Elisabeth Christine van Brunswijk-Wolfenbüttel
Uit Wikipedia, de vrije encyclopedie
1691 - 1750 | ||||||
---|---|---|---|---|---|---|
Koningin- en keizerin-gemalin van het Heilige Roomse Rijk | ||||||
|
||||||
Aartshertogin-gemalin van Oostenrijk Koningin-gemalin van Bohemen Koningin-gemalin van Hongarije |
||||||
|
||||||
Hertogin-gemalin van Luxemburg | ||||||
|
||||||
Hertogin-gemalin van Brabant Gravin van Vlaanderen |
||||||
|
||||||
|
Elisabeth Christine van Brunswijk-Wolfenbüttel, (Braunschweig, 28 augustus 1691 - Wenen, 21 december 1750) (Duits: "von Braunschweig-Wolfenbüttel") was de oudste dochter van Ludwig Rudolf Hertog van Brunswijk-Wolfenbüttel en Christine Luise von Öttingen en na 1708 de echtgenote van de Oostenrijkse aartshertog Karel van Habsburg, de latere keizer Karel VI van het Heilige Roomse Rijk van de Duitse Natie. In 1711 werd zij na de verkiezing van haar man keizerin van het Heilige Roomse Rijk. Tussen 1708 en 1711 was zij (titulair) koningin van Spanje.

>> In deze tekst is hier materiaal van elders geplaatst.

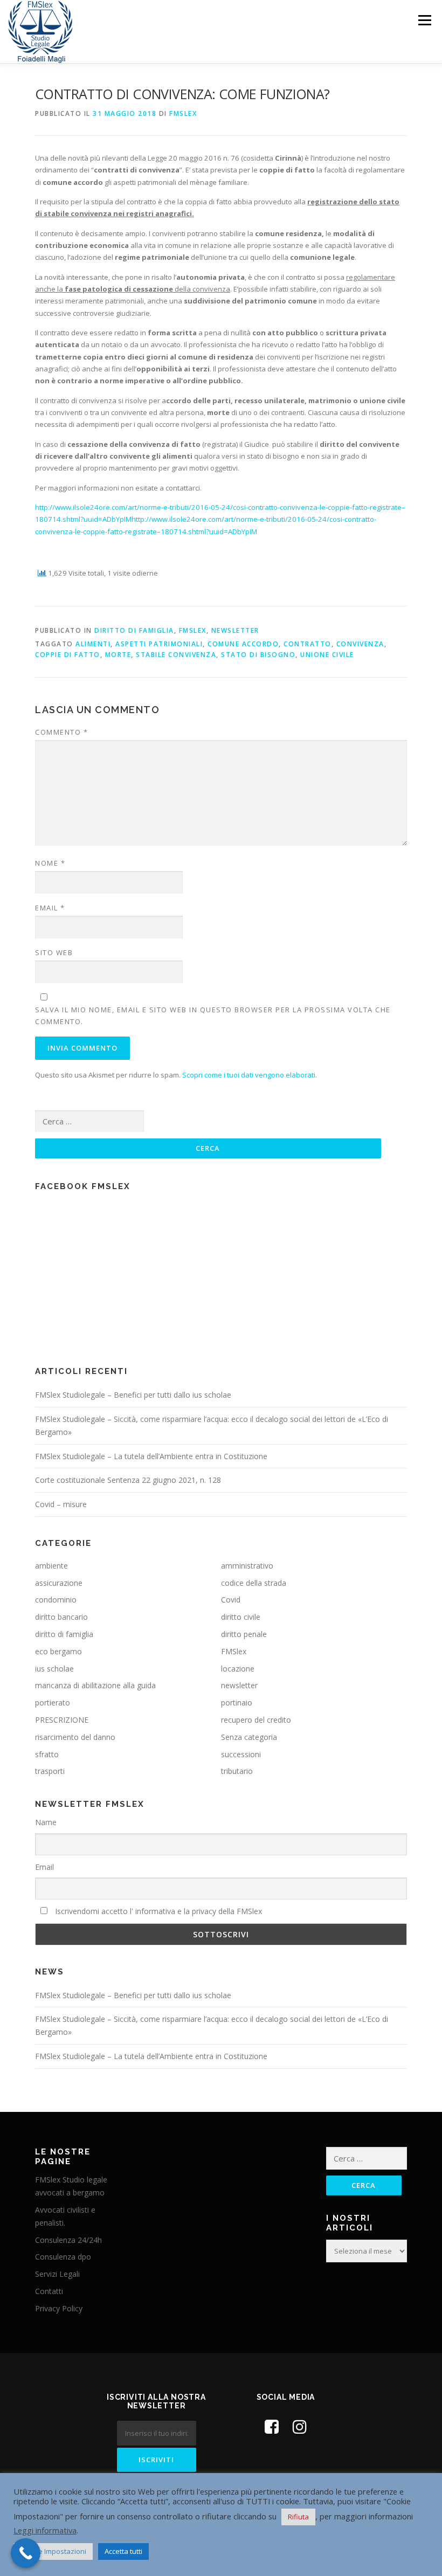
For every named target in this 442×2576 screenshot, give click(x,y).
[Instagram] (300, 2426)
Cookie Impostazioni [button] (53, 2551)
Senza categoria (249, 1737)
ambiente (51, 1565)
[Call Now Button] (25, 2553)
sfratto (47, 1754)
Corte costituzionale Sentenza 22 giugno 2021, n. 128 (128, 1480)
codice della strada (253, 1583)
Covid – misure (61, 1504)
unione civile (327, 654)
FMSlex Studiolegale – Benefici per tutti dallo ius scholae (133, 1395)
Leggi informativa (45, 2530)
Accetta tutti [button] (123, 2551)
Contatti (49, 2291)
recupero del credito (256, 1720)
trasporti (50, 1771)
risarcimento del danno (75, 1737)
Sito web (54, 952)
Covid (230, 1599)
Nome (50, 863)
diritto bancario (61, 1617)
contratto (308, 643)
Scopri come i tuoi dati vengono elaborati (248, 1075)
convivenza (360, 643)
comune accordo (243, 643)
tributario (237, 1771)
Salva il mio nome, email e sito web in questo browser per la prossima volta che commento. (213, 1015)
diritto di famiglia (134, 630)
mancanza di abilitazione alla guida (95, 1685)
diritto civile (240, 1617)
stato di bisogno (258, 654)
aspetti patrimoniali (159, 643)
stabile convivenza (176, 654)
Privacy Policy (58, 2308)
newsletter (235, 630)
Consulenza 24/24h (68, 2240)
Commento (61, 732)
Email (50, 908)
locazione (237, 1668)
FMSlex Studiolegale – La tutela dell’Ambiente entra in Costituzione (151, 1456)
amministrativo (247, 1565)
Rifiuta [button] (298, 2517)
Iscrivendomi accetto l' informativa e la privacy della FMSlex (157, 1911)
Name (46, 1822)
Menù (424, 20)
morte (118, 654)
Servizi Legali (57, 2274)
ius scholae (54, 1668)
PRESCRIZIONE (61, 1720)
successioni (241, 1754)
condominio (56, 1599)
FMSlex (192, 630)
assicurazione (58, 1583)
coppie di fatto (67, 654)
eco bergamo (58, 1651)
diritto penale (244, 1634)
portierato (52, 1702)
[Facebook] (272, 2426)
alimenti (92, 643)
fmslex (183, 113)
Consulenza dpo (63, 2257)
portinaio (236, 1702)
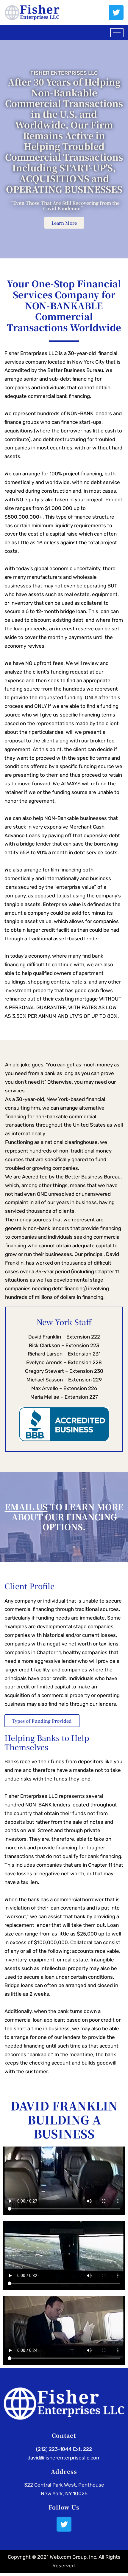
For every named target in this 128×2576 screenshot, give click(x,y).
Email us (26, 1507)
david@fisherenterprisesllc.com (64, 2458)
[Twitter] (116, 12)
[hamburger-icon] (117, 32)
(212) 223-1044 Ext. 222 (64, 2449)
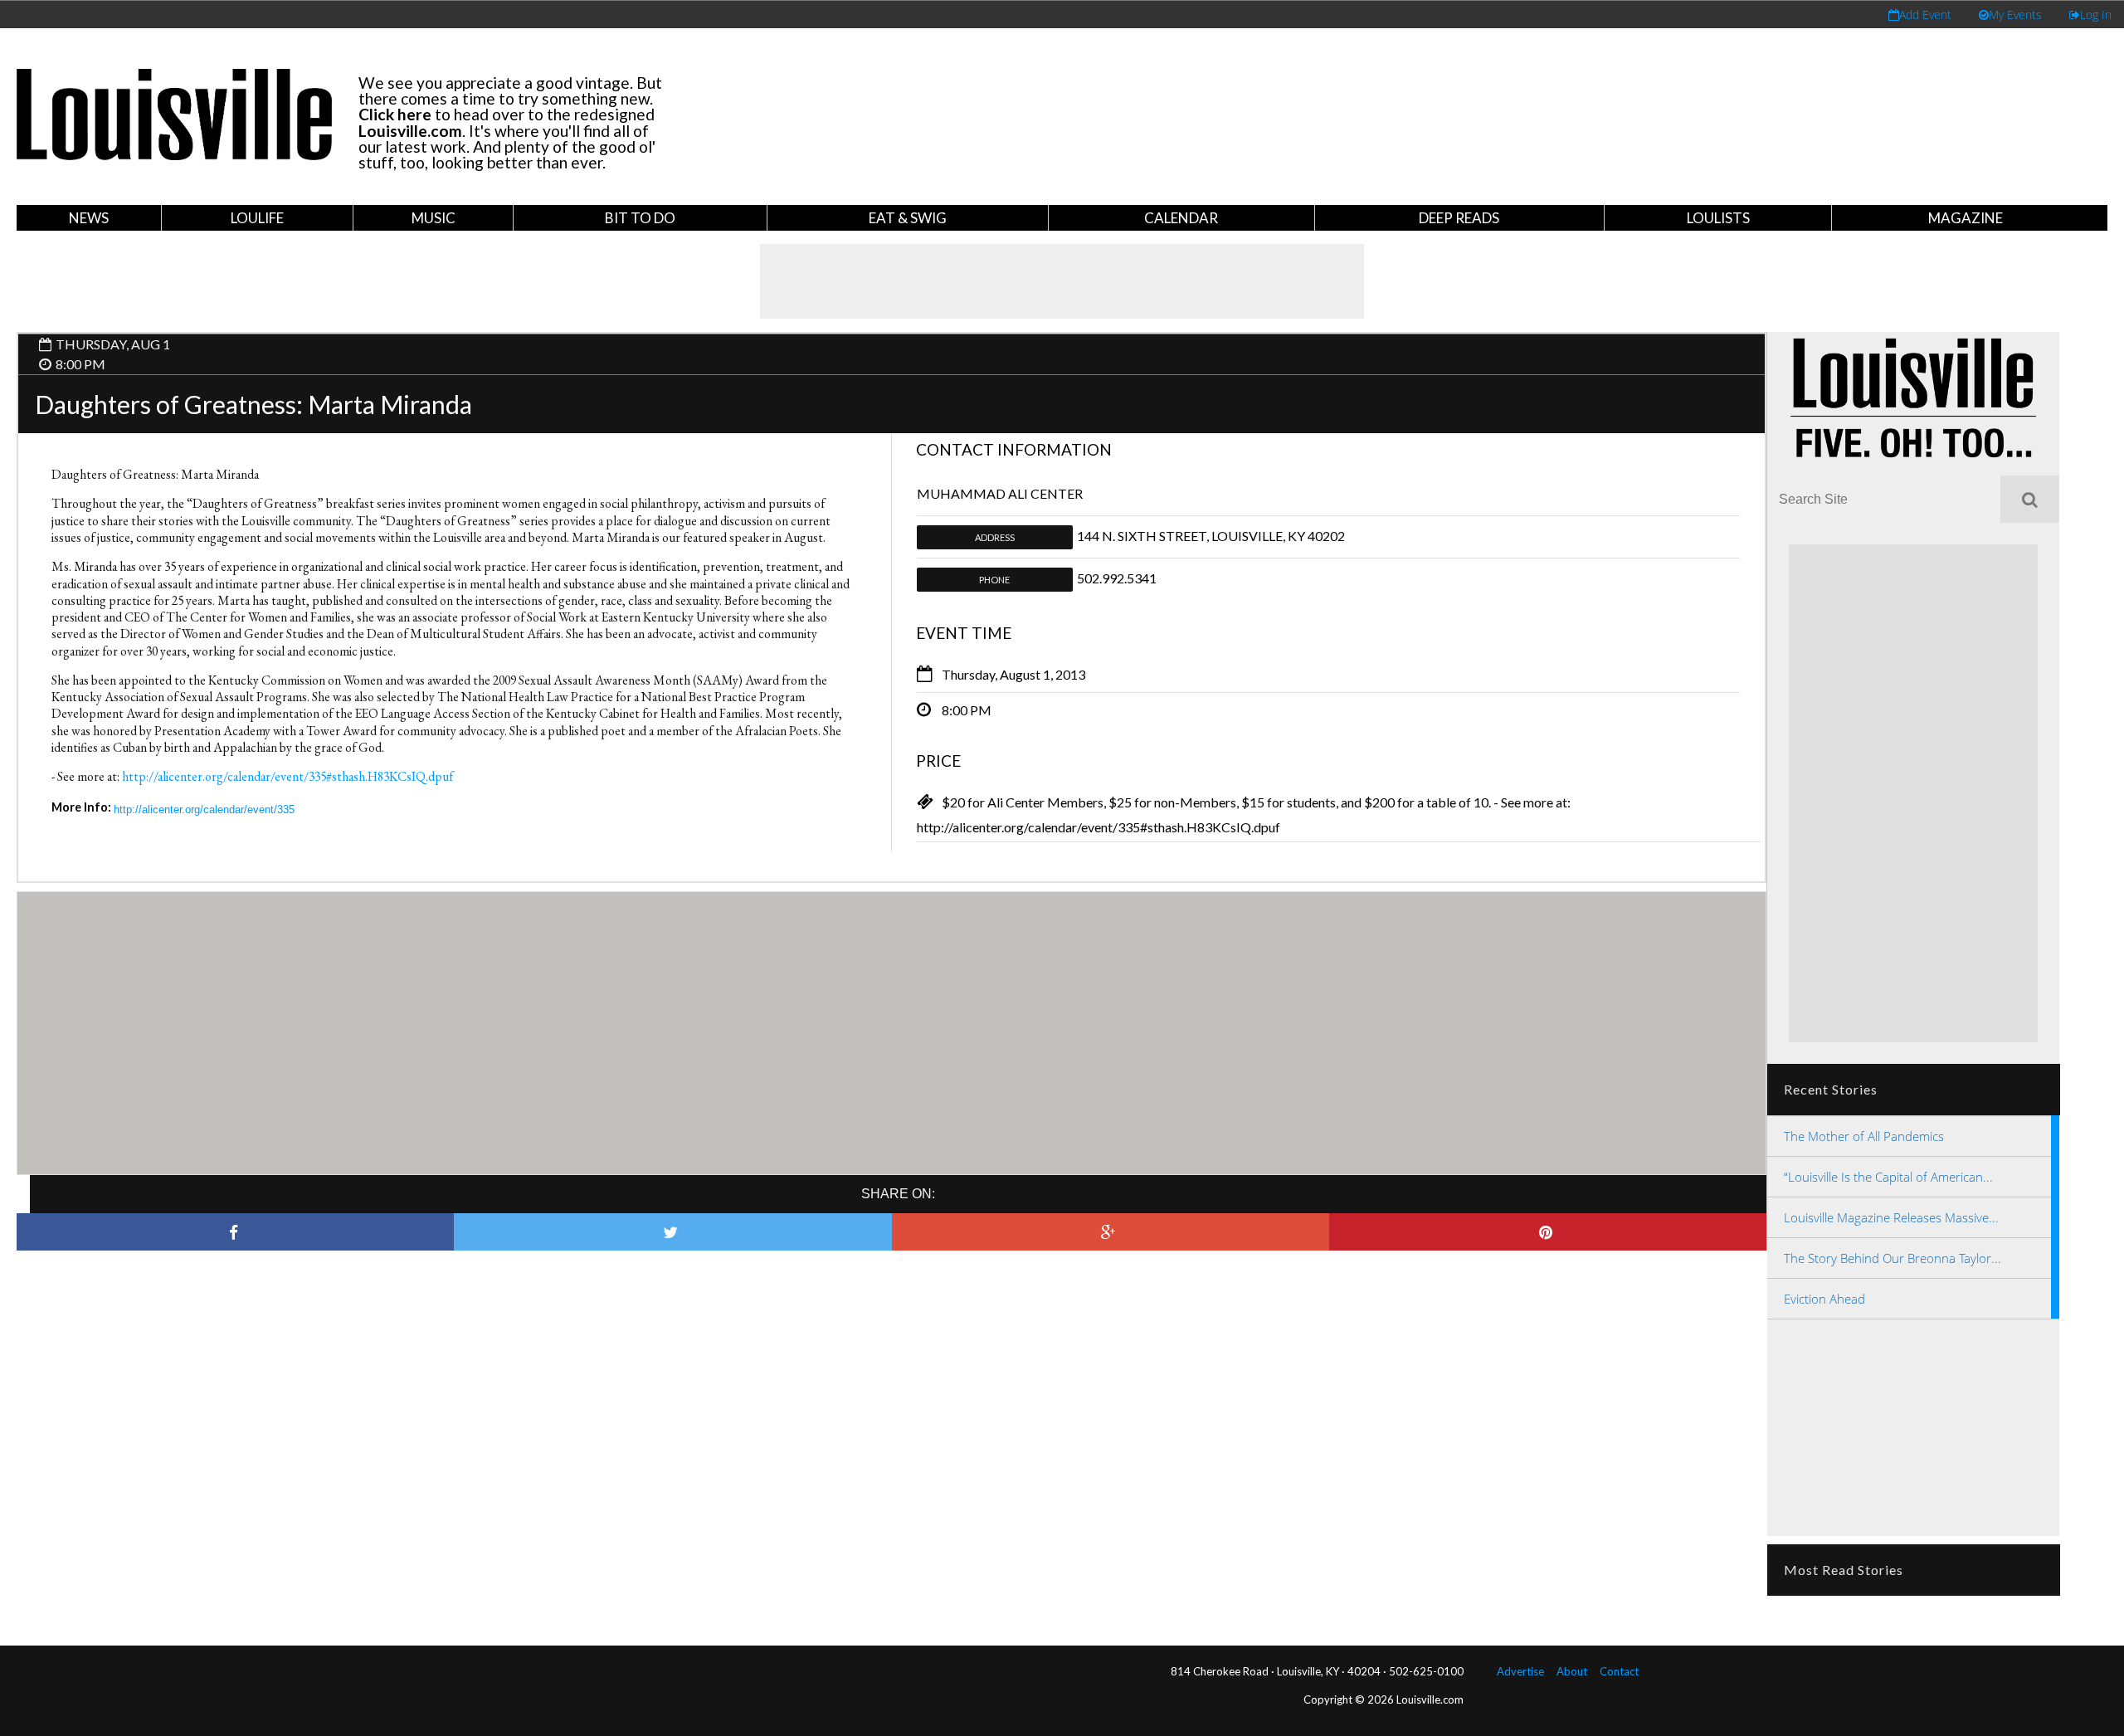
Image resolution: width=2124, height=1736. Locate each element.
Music (433, 218)
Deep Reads (1459, 218)
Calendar (1181, 218)
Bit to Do (640, 218)
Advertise (1520, 1671)
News (89, 218)
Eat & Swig (908, 218)
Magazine (1965, 218)
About (1571, 1671)
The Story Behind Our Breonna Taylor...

Het door haar eerzuchtige grootvader Anton Ulrich in 1704 gearrangeerde huwelijk met de jongere broer van de keizer moest een aantal malen worden uitgesteld omdat de protestantse prinses niet tot het katholicisme wilde overgaan, maar op 1 mei 1707 gaf zij toe aan de druk van haar familie.
Zij huwde de jongere broer van de regerende Duitse keizer. Deze was na de dood van de ziekelijke en kinderloze Karel II van Spanje in 1700 erfgenaam van het Spaanse wereldrijk geworden.
Karel II liet zijn rijk in een omstreden testament na aan een zoon van de Franse koning. Engeland, Oostenrijk en de Nederlanden erkenden deze opvolging niet en met Britse en Nederlandse steun poogde aartshertog Karel Spanje te veroveren. Hij veroverde alleen Barcelona en daar voegde Elisabeth Christine zich bij haar echtgenoot die die stad, deel van het door hem opgeëiste Spaanse rijk, persoonlijk bezet hield. Voor de overtocht stichtte zij een Orde van de Naastenliefde voor haar hofstaat.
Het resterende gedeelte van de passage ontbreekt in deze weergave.